A study by the Association of Graduate Recruiters (AGR) reported that the development of soft skills needs to start at school and leaving it to universities and employers is too late.
The Student Development Survey found that 49 per cent of employers think that graduates don’t have the skills expected of them at the point of hiring.
On average, they reported that a quarter of their graduate intake are lacking essential soft skills.
For nine out of ten key soft skills, employers said that the best time to learn them is outside of university. It is commonly perceived that secondary school is the best place to learn self-awareness, problem solving, interpersonal skills and teamwork in particular. 61 per cent of employers also agreed that they need to work closer with schools to help close the skills gap.
Employers supplement skills development at school and university by delivering around ten days of soft skills training. The workplace was commonly perceived as the best place to learn to manage-up, deal with conflict, negotiate and develop commercial awareness. Resiliency was the only skill employers felt was best developed at university.

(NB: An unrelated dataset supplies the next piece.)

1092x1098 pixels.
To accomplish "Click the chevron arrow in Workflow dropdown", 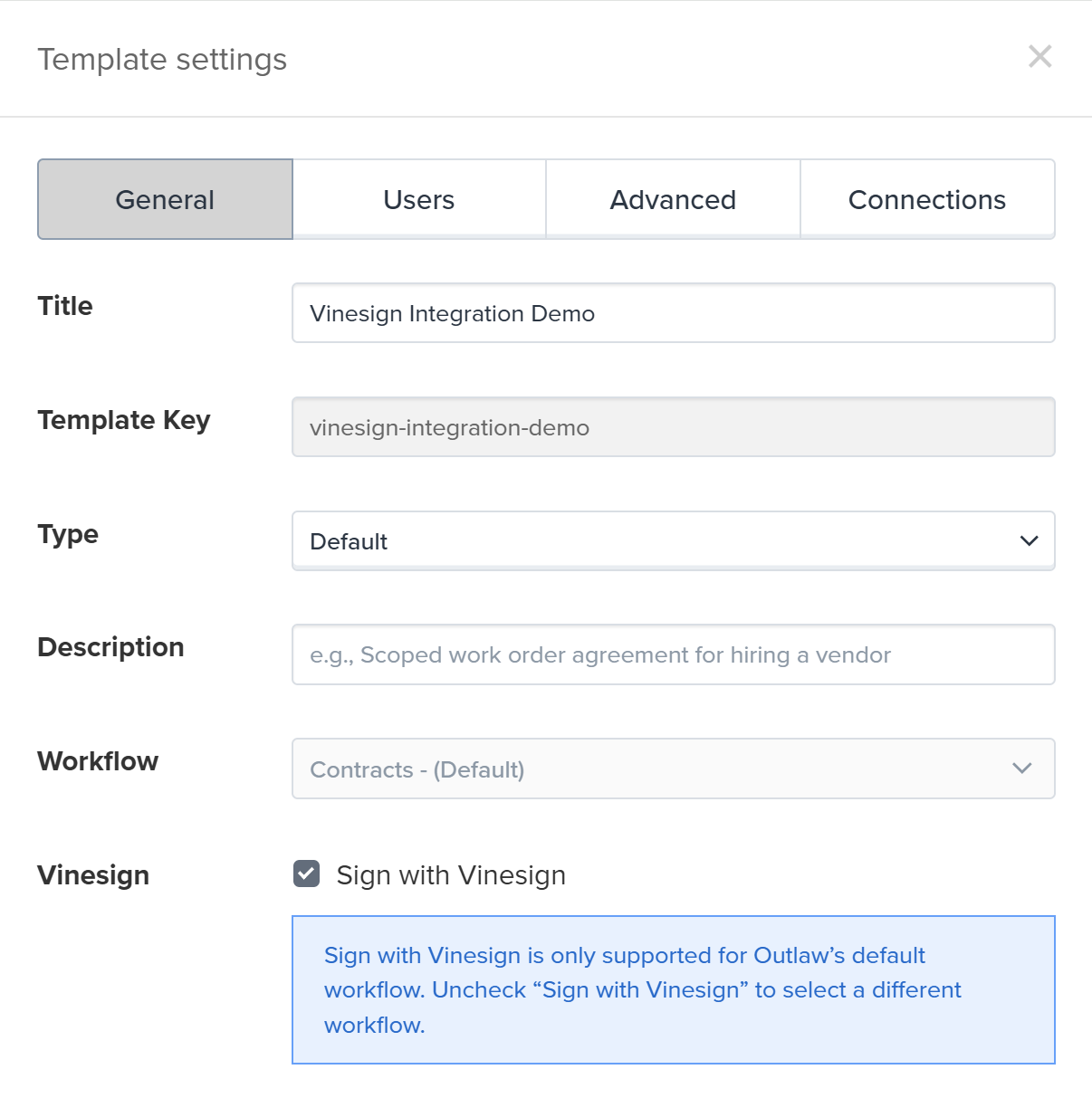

Most employers think that the majority of key employability skills can be learnt within a year. While skills gaps could be quick to close with targeted action, 51 per cent of employers said that co-ordination is needed to identify common gaps.

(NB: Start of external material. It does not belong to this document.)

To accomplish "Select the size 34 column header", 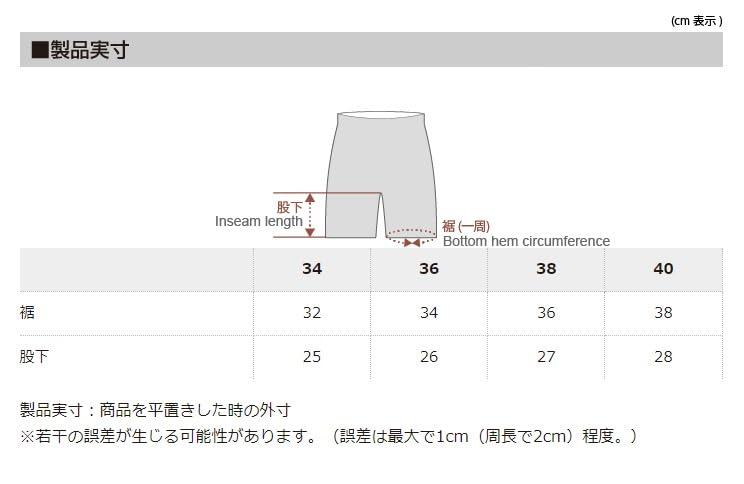I will click(x=312, y=269).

Stephen Isherwood, Chief Executive at the AGR said, “Skills work needs to start early.”
“Leaving it just to universities and employers is too late.”
“We need to see more emphasis on co-ordinated development across schools, universities and businesses rather than expecting higher education to take all of the brunt for preparing graduates for work.”
“By the time students reach university and employment essential employability skills should be ingrained, so it’s just a matter of refinement.”
“A focus on soft-skills will develop better students, more productive employees and more engaged citizens.”